Short form: 'Alcoholics Anonymous has no opinion on outside issues; hence the AA name ought never be drawn into public controversy.'
Long form: 'No AA group or member should ever, in such a way as to implicate AA, express any opinion on outside controversial issues—particularly those of politics, alcohol reform, or sectarian religion. The Alcoholics Anonymous groups oppose no one. Concerning such matters they can express no views whatever.’
What is not an opinion? Fact, principle, and experience.
Are opinions bad? No, because if they were, Tradition X would read AA has no opinion on issues or no AA member should express any opinion.
Give me an example of an 'inside issue'! What works and does not work in the treatment of alcoholism.
Are there dangers of avoiding opinions on inside issues? Yes: (a) excessive open-mindedness and the presentation of all paths through AA as equally likely to bring about permanent, contented sobriety (b) being so enigmatic and cautious with newcomers that they have no clue what to do to stay sober.
What outside issues should be left at the door?
(a) Membership and jargon of other twelve-steps fellowships.
(b) Negative views of particular religions (never say, ‘I’m a recovering Catholic’. You’re insulting newcomer Catholics).
(c) Positive views of particular religions (don’t advertise Jesus; don’t vaunt Buddhism).
(d) Religious practices (don’t cross yourself; don’t introduce Buddhist meditation into your AA group).
(e) Any view on politics whatsoever.
(f) Negative views of treatment centres (do not say, ‘that idea is just treatment centre rubbish’; don’t dismiss psychotherapy).
(g) Positive views of other methods of recovering (don’t advertise treatment centres, psychotherapy, other support groups, or particular writers on recovery, religion, or spirituality).
Why? Because it affects unity (Tradition I) and primary purpose (Tradition V), and because newcomers in particular will mistake your view for that of AA and may be put off AA.
Give an example of a breach! A member of a twelve-step fellowship wrote to a website devoted to criticising AA in general and certain groups in particular, and the website published his views of that group and of one of its more prominent members. There was a furore. That was the first breach of Tradition X. The second breach was the group’s very public upset and personal hostility towards the other twelve-step fellowship and individuals and groups within it.
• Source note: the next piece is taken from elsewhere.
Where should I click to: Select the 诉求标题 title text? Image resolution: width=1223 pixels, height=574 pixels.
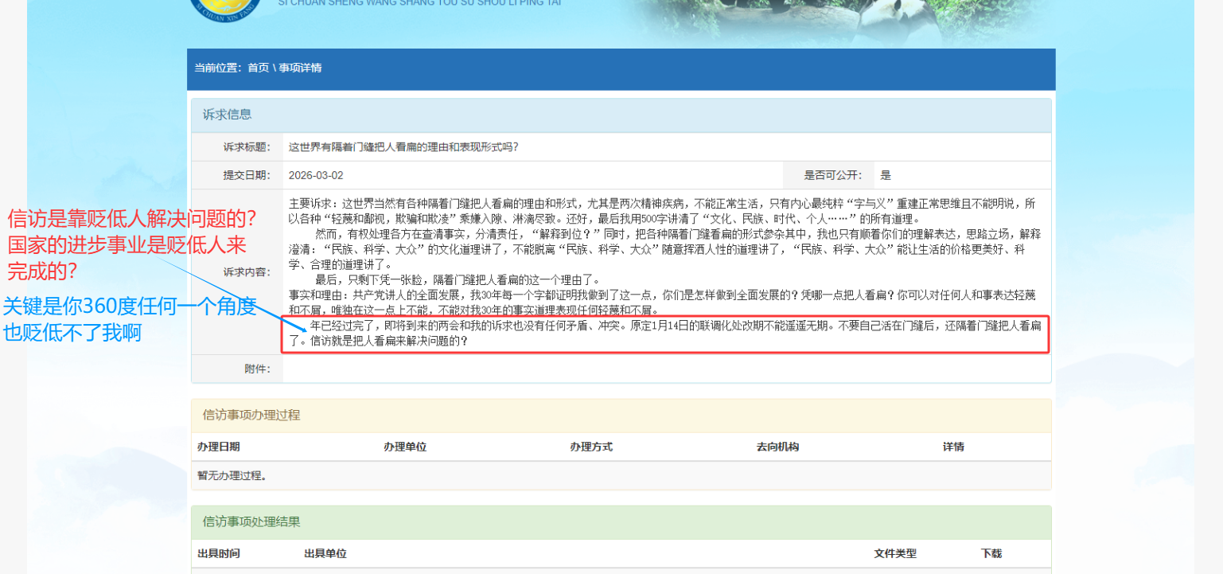[x=403, y=147]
What should they have done instead? Everyone should have kept their big, fat mouths shut at the public level.
What if people are spreading misinformation? Concept XII answers that: stay silent publicly but write to them correcting the misinformation privately.
How does Tradition X apply within sponsorship? Convey only what is in or consistent with the book Alcoholics Anonymous.
Are relationships and medication outside issues? They are partly inside and partly outside. Both affect the individual’s spiritual welfare, but both have aspects clearly outside the scope of AA.
What is the sponsor’s role, then? Share knowledge and experience and ask pertinent questions; do not tell anyone what to do.
Are there exceptions? Absolutely: as with any set of principles, sometimes they conflict with one another. If someone is in danger of harming himself or others, there is a moral obligation to share one’s opinion.
Does this not breach Tradition X? If there is a risk of the opinion being mistaken for that of AA, take your AA hat off and preface the opinion with: ‘I’m saying this to you not as your sponsor or as an AA member but as a friend who is concerned about your welfare.’ If in doubt, add, ‘this is just my opinion, and sometimes my opinions are 100% wrong.’
Is this the last word on Tradition X? No.